Presentation on “Privacy Disparity” @ Data & Society
Heng Xu and Nan Zhang visited Data & Society Research Institute in New York City and discussed how various privacy preserving techniques may disproportionately suppress information for minorities or mask health disparities.
The results of this work have recently published by Medical Care. Our research has demonstrated the extent to which one-size-fits-all privacy solutions will not serve all communities equally: To reliably identify health disparities, researchers inevitably need to access more private information from minorities. We call this “privacy disparity” which may arise from mandating the inclusion of identifier attributes like race and geolocation in a released healthcare dataset.
Specifically, we applied state-of-the-practice anonymization tools and state-of-the-art differential privacy techniques over real-world public health datasets. Our results demonstrated that, anonymization and differential privacy techniques may disproportionately suppress information for minorities or mask health disparities. Our research suggested that, without careful calibration for minority populations, these privacy tools and techniques could easily mask health disparities that are otherwise discoverable from the original data.

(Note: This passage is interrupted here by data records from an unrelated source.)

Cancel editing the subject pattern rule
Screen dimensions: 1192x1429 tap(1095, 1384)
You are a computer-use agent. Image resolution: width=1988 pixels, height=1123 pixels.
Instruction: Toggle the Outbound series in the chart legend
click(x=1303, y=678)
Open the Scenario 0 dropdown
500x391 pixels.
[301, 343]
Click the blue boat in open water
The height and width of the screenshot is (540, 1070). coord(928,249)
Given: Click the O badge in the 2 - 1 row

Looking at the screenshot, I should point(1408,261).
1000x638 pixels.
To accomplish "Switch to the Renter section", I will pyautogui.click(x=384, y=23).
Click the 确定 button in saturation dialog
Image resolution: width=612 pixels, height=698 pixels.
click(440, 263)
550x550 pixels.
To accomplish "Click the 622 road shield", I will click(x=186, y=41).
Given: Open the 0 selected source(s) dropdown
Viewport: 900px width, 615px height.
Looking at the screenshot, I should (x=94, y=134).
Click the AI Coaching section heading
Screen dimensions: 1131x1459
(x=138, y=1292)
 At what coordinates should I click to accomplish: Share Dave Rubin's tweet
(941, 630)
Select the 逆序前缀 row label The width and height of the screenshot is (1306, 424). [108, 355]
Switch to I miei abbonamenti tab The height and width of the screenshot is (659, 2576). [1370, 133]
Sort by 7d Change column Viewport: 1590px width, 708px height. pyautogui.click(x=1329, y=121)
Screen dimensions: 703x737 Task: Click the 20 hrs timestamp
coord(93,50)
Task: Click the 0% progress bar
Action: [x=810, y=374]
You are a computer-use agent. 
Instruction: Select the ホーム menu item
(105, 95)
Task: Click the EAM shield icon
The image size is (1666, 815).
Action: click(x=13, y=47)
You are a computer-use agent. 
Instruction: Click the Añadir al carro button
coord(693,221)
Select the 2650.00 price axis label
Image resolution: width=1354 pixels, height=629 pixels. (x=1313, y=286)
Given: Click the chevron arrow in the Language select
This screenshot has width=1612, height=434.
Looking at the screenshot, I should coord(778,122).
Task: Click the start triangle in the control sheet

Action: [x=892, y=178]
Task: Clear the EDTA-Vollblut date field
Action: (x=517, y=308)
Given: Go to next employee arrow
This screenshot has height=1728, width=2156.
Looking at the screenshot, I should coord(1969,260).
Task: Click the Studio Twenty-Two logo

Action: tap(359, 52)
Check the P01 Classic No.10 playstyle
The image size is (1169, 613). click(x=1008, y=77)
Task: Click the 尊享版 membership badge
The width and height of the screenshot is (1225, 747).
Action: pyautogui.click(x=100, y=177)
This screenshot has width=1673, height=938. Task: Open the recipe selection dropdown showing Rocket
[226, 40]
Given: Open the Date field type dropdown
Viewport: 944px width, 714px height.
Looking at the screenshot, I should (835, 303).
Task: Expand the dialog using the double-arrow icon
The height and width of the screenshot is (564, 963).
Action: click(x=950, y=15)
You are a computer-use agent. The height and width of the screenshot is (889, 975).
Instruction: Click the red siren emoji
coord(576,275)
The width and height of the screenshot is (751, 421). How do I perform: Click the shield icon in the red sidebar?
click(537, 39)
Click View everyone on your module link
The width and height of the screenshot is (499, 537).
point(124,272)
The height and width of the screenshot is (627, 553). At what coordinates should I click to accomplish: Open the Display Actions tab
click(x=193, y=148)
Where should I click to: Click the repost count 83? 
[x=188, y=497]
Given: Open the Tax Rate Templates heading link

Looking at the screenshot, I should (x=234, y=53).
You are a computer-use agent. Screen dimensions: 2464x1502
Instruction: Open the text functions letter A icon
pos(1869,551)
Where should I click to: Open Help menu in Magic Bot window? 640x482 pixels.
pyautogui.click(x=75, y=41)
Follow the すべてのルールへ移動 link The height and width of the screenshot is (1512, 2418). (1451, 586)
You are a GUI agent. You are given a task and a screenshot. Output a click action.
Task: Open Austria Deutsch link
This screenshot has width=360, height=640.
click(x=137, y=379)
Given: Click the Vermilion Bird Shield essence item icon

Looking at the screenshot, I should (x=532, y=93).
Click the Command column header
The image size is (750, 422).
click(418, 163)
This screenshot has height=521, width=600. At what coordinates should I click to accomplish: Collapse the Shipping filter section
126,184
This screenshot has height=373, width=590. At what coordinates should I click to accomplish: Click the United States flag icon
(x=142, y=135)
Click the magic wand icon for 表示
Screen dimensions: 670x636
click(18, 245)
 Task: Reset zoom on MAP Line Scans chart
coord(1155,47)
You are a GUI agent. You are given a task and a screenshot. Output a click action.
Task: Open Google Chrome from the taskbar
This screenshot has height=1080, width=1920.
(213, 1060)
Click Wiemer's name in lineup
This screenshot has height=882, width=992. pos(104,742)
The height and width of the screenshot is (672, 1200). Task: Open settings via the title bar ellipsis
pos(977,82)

Policy Implications: Our findings indicate that regulators must carefully examine the privacy implications before mandating the inclusion of certain attributes like race and geolocation in a released dataset. For example, the Affordable Care Act requires all federally supported public health programs to collect data on race, ethnicity, sex, geographic location, etc., to the extent feasible. Although doing so could help identify health disparities, if the collected data are directly released without proper sanitization, the released data may introduce privacy disparities, causing further harm to underserved populations.